The core focus of impact mitigation is to reduce the negative impact associated with HIV and AIDS on society, in particular in homesteads/households and individuals by addressing strategic issues of vulnerability. The relationship between the impact of HIV and vulnerability is seen as reciprocal. On one hand, social and economic circumstances such as poverty, abuse, violence, prejudice and ignorance (that is, pre-existing vulnerability before HIV infection) increase an individual’s susceptibility to infection and therefore fuel HIV transmission. In other cases, HIV positive status can generate and reinforce vulnerabilities that further worsen the quality of life of the person affected. Vulnerable groups that the programme focuses on include orphaned and vulnerable children, people living with HIV and the elderly. Interventions will focus on homesteads, households and individuals.
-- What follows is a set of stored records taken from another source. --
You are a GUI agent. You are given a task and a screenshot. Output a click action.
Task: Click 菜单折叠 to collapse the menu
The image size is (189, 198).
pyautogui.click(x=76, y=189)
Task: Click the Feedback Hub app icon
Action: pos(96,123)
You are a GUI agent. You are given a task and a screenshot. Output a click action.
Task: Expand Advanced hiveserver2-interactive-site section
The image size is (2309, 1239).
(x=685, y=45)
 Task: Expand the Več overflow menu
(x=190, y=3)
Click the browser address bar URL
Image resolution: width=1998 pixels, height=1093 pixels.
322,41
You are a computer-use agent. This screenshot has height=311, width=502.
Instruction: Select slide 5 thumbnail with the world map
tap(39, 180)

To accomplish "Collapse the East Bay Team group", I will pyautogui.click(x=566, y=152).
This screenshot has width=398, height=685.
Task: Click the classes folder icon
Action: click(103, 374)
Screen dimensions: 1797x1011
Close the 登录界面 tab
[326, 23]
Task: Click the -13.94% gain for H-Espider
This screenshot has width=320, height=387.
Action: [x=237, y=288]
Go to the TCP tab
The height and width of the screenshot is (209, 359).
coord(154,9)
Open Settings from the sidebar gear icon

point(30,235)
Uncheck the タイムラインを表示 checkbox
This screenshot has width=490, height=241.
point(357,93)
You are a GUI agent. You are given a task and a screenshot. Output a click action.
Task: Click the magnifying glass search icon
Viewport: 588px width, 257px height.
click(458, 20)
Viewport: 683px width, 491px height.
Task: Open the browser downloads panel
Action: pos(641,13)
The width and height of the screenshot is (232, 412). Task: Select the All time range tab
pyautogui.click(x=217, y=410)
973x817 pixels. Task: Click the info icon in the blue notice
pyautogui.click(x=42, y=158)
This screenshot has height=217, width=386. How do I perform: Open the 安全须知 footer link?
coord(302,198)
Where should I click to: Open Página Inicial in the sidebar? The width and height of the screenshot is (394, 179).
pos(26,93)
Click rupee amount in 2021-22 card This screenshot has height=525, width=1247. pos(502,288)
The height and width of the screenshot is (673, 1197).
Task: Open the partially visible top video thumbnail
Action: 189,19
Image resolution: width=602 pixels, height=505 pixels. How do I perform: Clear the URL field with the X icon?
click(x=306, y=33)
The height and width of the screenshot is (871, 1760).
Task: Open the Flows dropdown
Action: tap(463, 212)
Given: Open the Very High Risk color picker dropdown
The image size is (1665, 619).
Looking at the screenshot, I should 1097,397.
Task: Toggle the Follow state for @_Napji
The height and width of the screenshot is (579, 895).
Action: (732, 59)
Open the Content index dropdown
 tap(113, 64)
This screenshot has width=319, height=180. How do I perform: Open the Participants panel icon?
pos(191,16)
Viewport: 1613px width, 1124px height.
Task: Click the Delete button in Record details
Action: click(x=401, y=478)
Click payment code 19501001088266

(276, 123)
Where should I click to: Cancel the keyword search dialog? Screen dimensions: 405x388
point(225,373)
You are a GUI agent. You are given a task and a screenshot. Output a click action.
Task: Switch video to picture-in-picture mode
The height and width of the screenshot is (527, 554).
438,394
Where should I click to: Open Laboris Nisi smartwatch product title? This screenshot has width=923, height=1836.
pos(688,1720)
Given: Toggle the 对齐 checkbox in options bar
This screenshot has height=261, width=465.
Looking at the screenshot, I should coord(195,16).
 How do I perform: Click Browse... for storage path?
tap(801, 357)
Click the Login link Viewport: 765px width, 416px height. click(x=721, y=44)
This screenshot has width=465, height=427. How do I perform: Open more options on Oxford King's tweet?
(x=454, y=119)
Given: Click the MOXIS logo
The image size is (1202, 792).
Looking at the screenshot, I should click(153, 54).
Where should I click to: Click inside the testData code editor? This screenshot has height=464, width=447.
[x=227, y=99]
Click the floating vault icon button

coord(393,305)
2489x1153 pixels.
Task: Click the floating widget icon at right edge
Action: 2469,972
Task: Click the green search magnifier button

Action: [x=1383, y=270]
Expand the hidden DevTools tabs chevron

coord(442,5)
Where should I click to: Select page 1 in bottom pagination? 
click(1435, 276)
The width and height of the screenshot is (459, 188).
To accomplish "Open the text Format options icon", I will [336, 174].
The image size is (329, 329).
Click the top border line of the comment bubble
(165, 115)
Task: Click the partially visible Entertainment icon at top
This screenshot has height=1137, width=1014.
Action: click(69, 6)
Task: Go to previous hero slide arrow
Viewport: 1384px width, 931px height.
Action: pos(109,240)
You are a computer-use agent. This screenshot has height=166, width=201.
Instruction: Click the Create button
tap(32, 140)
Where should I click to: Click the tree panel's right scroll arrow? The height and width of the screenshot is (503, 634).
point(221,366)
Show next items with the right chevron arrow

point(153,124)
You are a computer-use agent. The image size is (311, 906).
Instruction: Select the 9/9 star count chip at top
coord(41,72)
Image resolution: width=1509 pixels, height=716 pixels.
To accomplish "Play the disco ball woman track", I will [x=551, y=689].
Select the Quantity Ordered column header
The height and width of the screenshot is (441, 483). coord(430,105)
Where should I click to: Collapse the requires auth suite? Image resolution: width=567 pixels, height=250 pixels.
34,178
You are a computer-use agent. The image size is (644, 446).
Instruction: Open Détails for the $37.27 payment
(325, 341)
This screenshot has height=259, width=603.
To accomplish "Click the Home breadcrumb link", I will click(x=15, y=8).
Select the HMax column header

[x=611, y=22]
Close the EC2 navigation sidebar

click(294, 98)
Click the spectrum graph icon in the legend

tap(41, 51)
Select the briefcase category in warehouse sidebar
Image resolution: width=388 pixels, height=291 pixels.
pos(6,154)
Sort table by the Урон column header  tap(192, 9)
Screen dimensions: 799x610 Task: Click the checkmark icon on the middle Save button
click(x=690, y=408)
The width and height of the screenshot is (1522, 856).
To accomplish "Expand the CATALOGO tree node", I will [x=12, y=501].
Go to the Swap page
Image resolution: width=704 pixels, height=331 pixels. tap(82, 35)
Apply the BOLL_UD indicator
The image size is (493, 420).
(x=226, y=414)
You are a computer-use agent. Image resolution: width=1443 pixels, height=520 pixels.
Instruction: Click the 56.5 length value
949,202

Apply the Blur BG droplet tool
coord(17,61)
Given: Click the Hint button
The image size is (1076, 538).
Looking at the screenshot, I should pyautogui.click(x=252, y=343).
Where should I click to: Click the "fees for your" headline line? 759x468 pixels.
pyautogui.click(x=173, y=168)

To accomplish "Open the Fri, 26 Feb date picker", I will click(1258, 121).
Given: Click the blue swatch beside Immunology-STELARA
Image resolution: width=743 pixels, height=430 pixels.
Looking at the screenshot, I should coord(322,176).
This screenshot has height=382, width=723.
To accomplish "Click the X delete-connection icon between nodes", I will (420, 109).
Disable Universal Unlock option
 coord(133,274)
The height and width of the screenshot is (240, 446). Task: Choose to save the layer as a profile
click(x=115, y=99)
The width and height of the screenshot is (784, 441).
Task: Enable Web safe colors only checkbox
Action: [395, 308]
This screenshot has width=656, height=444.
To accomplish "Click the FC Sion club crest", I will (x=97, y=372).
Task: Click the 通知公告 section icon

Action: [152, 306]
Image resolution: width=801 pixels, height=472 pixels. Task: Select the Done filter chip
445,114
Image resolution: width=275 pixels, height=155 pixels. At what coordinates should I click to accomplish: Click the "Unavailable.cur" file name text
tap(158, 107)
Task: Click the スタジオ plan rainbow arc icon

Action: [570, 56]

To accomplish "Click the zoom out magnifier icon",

Swaziland has established criteria for vulnerability, notably: death of an adult in the household in the past 12 months, presence of an ill adult who requires care, presence of an orphaned child.

It is intended that the implementation of identified impact mitigation interventions will achieve the following thematic impact level results:

  1. Percentage of households with vulnerable individual/s6 that are able to cope with the impact of HIV has increased from 72% in 2008 to 80% in 2014.
  2. Percentage of households with vulnerable individual/s that report that all the services they received were relevant, timely, comprehensive and of good quality is increased to 70% in 2014.

The following interventions have been identified to contribute to the achievement of the above impact level result.

  • Food and nutrition for vulnerable households and individuals

  • Education support for OVC

  • OVC socialisation and protection

  • Provision of psychosocial support

  • Strengthening of community systems, including identification and support of alternative sustainable livelihoods, as well as the strengthening of community-based institutions to support interventions that are community initiated and driven. Attention will be paid to care for carers at community level to ensure sustainability of services. Stakeholders will complement existing government support to community-based interventions.

  • Strengthening social protection systems through improved capacities of Department of Social Welfare and the National Children’s Coordination Unit (NCCU). This will involve linking the informal social protection systems to the formal social protection systems. The capacity of NCCU and the Department of Social Welfare to coordinate and monitor implementation of impact mitigation for individuals, households and families affected by HIV and AIDS will be strengthened.